The squad broke into a run, their heavy footfalls falling into the rhythm of the horde as they raced to become one with the irresistible storm of slaughter. Bolter fire spat forth from a ravaged fortification ahead, the Sons of Horus within it, their livery defaced, wolves carved over gouged eyes of their Primarch. His hearts hammered in his chest, a steady beat driving him forward, to kill, to maim, to burn, to rip and tear, until it was done. The landscape slowly began to fade with every pulse of his twinned organs, turning a pale white, an empty void that lacked the decency to even darken his path.
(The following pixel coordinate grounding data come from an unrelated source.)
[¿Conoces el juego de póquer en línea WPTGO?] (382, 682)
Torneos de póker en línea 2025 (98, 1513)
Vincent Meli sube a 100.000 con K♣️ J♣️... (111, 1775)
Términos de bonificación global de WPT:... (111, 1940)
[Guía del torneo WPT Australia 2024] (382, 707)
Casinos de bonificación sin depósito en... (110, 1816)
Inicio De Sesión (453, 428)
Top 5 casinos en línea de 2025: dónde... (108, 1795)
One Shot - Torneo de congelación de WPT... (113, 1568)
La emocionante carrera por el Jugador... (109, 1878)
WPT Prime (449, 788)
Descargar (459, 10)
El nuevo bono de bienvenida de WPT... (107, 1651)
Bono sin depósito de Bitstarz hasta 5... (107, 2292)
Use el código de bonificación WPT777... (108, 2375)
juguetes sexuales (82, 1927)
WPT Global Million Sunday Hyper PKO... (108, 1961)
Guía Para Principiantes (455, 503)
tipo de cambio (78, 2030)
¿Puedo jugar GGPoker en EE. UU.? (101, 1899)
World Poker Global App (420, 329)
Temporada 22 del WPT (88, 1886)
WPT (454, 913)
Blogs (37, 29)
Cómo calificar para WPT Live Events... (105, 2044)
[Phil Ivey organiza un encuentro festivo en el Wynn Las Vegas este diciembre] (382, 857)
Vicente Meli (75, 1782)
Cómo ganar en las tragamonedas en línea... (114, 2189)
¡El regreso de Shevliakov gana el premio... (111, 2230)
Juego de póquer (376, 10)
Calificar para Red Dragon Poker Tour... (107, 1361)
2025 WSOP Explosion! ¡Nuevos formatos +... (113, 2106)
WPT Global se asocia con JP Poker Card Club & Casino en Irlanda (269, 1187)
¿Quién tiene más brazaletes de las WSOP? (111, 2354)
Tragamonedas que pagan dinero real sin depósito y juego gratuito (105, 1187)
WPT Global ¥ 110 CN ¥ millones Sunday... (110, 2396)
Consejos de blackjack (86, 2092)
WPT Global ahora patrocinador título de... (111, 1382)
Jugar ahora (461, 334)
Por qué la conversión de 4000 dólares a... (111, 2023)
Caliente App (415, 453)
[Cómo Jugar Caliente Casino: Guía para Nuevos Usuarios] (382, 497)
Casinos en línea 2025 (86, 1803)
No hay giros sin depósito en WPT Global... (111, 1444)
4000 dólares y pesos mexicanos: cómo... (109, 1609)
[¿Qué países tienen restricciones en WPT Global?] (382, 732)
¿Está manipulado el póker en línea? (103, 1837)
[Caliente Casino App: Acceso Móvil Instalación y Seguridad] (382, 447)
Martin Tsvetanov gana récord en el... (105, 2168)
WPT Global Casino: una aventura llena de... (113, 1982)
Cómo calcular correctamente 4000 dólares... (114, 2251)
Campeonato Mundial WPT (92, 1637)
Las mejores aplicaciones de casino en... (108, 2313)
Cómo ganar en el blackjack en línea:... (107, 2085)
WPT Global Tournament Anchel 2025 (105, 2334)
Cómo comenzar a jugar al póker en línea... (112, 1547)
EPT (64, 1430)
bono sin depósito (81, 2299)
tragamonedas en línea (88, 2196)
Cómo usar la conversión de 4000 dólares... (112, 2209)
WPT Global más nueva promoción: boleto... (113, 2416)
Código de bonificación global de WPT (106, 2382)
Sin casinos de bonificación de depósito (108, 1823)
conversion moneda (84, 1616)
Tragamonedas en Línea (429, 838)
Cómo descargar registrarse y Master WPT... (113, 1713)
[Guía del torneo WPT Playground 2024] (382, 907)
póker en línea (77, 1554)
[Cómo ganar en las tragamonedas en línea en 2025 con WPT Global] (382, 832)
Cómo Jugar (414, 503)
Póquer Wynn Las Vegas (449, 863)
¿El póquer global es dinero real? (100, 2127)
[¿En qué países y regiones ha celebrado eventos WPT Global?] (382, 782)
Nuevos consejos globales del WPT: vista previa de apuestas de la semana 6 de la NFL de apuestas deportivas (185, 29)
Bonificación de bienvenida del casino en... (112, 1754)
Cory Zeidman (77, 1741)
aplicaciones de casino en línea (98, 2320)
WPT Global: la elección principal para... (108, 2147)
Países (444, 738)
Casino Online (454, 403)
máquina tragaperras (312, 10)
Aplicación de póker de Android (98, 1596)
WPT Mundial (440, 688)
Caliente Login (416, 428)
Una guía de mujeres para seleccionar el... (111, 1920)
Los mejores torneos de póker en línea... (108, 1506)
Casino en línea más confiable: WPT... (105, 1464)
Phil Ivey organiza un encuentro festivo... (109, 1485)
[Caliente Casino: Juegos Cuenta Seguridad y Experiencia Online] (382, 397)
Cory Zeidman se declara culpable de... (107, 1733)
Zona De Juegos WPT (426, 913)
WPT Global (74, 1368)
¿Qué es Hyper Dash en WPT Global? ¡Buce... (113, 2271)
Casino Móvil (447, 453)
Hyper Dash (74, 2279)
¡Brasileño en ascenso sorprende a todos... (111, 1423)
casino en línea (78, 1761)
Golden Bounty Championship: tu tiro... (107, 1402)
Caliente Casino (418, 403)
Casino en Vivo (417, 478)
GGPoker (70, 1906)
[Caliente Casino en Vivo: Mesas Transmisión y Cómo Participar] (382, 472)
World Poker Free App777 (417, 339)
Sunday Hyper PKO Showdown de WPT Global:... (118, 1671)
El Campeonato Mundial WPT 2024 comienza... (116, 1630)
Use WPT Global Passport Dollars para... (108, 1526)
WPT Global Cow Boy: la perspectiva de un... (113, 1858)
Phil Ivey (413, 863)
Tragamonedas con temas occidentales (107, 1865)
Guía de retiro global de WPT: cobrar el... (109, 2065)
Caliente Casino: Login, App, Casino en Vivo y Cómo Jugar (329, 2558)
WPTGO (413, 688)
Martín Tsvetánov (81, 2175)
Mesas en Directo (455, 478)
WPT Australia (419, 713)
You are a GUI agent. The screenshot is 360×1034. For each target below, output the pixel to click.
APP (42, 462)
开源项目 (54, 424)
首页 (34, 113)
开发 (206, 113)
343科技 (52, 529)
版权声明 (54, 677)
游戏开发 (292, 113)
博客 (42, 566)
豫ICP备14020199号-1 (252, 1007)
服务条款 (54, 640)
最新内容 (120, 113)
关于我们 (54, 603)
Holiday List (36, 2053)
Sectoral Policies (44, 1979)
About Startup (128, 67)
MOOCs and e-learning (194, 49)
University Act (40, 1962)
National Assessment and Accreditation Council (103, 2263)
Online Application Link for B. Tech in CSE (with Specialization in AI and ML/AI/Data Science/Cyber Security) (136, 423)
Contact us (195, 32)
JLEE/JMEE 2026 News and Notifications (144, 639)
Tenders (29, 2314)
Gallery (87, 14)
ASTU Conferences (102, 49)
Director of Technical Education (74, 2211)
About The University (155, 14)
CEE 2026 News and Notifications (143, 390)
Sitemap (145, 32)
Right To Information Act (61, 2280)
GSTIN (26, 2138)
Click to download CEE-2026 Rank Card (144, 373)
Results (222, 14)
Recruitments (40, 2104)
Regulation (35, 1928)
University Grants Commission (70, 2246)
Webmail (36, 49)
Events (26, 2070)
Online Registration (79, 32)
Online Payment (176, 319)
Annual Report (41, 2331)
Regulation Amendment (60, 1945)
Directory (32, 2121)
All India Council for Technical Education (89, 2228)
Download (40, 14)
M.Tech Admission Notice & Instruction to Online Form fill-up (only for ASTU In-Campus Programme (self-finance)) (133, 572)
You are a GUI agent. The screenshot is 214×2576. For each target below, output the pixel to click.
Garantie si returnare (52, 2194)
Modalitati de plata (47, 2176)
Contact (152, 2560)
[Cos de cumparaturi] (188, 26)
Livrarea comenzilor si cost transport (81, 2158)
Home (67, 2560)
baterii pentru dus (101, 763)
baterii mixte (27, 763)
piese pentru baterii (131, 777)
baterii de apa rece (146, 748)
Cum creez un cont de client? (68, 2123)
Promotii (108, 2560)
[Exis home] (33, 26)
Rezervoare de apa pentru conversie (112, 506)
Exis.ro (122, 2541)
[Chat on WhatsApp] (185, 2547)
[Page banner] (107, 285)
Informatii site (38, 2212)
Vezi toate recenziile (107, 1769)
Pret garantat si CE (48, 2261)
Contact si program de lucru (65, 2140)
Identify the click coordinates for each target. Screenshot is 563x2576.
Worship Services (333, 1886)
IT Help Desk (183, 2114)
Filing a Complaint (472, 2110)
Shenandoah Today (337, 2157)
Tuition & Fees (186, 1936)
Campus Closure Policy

He stopped, entirely alone, the legion around him faded into nothingness, the camaraderie and unity of bloodshed he had known once again abandoning him. He breathed in heavily, the bulbous throat-maggots infesting his tonsils threatening to suffocate him as he attempted to inhale the toxic atmosphere within his systems. His emaciated frame collapsed, dropping to armoured knees as he drove a fist into the ground.

He had failed. Again.

His men had fallen, burnt alive in Volvagia’s flame, all because he was not strong enough to do the deed himself. Slowly, he forced himself to his feet, shame permeating his being.

Would he ever be strong enough?

Whispers seeped in from the spirit within his helm. The Gamesmaster called, baying for blood, vengeance for his lost men.

He took a step forward, setting his course for the gate of living wood he knew would be there, deadened limbs moved by cold hearts.